Investissements en Afrique : du monopole chinois à la compétition multipolaire

Investissements en Afrique : du monopole chinois à la compétition multipolaire

5 janvier 2026

Pendant plus de vingt ans, la Chine a occupé une place centrale dans le financement des infrastructures africaines, devenant le partenaire incontournable de nombreux États. Routes, ports, chemins de fer et centrales électriques ont été construits à un rythme inédit, portés par des prêts souverains massifs et une diplomatie économique offensive. Le chemin de fer Addis-Abeba–Djibouti, le port de Doraleh ou encore les autoroutes kenyanes sont autant de symboles de cette présence structurante. Pourtant, ce cycle arrive à maturité. Les prêts chinois à l’Afrique subsaharienne sont passés de près de 30 milliards de dollars en 2016 à moins de 5 milliards en 2023, atteignant leur niveau le plus bas depuis deux décennies. Ce reflux ne traduit pas un désintérêt, mais une contrainte structurelle. La crise immobilière en Chine, la faiblesse de la demande intérieure et l’exposition croissante aux risques de défaut africains ont poussé Pékin à revoir ses priorités. Le financement des projets liés aux Nouvelles Routes de la Soie a chuté de plus de 50 % en Afrique entre 2021 et 2022. Des pays comme le Kenya, l’Angola ou la Zambie, qui concentrent une part importante de la dette envers la Chine, ont vu leurs demandes de nouveaux prêts scrutées avec une rigueur accrue, incitant les banques chinoises à adopter une posture plus prudente. Les mégaprojets emblématiques ont laissé place à des investissements plus ciblés, notamment dans l’énergie renouvelable, les infrastructures numériques et les zones économiques spéciales. Si la Chine demeure un acteur majeur du développement africain, son hyperactivisme des années 2000-2010 appartient désormais au passé, marquant un tournant stratégique au moment même où l’Inde accélère sa présence sur le continent, redessinant progressivement la géographie des influences économiques en Afrique.

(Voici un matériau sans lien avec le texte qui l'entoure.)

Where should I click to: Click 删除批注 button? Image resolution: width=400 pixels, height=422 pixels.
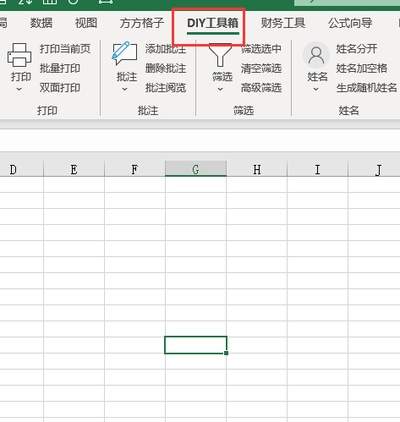pos(166,68)
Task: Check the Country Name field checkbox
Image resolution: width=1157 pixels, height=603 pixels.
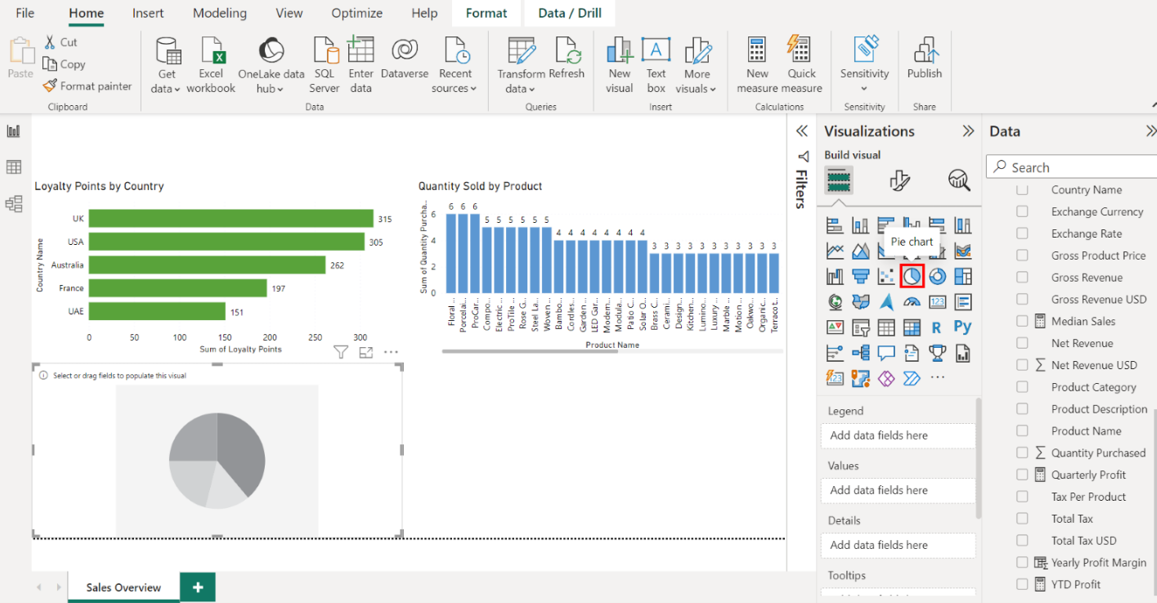Action: click(1022, 190)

Du partenaire unique à la pluralité stratégique

Dans cet espace laissé par le reflux chinois, l’Inde progresse selon une approche distincte, privilégiant les investissements privés, la coopération technique et le renforcement des compétences locales plutôt que les prêts souverains massifs. Les échanges commerciaux entre l’Inde et l’Afrique ont dépassé 103 milliards de dollars en 2023, tandis que les investissements cumulés s’élèvent à environ 74 milliards, soutenus notamment par une diaspora active estimée à plus de trois millions de personnes et par un discours de coopération Sud-Sud perçu comme moins intrusif. New Delhi mise sur des secteurs stratégiques : technologies de l’information, pharmaceutiques génériques, énergies solaires et formation professionnelle. Des programmes comme les lignes de crédit concessionnelles de l’EXIM Bank indienne, les bourses d’études de l’Indian Technical and Economic Cooperation, ou encore les projets de télé-éducation panafricains structurent cette montée en puissance. Cette progression reste toutefois limitée par des capacités financières inférieures à celles de la Chine et par une concentration persistante dans les secteurs extractifs et les services. Cette évolution s’inscrit dans une recomposition plus large du paysage des investissements en Afrique, où la diversification des partenaires devient un levier stratégique.

En 2024, les investissements directs étrangers ont atteint un niveau record de 97 milliards de dollars, tirés par l’Europe (qui demeure le premier investisseur), les États-Unis (focalisés sur l’énergie et la sécurité), les pays du Golfe (infrastructures et agriculture), ainsi que par la Chine et l’Inde. Cette concurrence accrue offre aux États africains une marge de manœuvre inédite pour négocier de meilleures conditions, exiger des transferts de technologies plus substantiels et renforcer le contenu local dans les projets d’infrastructure. L’enjeu n’est plus de substituer un partenaire dominant à un autre, mais d’orchestrer cette pluralité afin d’imposer des standards plus exigeants en matière de gouvernance, de transparence et de retombées locales. À condition que les gouvernements africains développent les capacités institutionnelles nécessaires pour gérer cette complexité, cette nouvelle configuration peut transformer l’attractivité du continent en un véritable levier de souveraineté économique et de développement durable, où les partenariats extérieurs servent les priorités définies localement plutôt que l’inverse.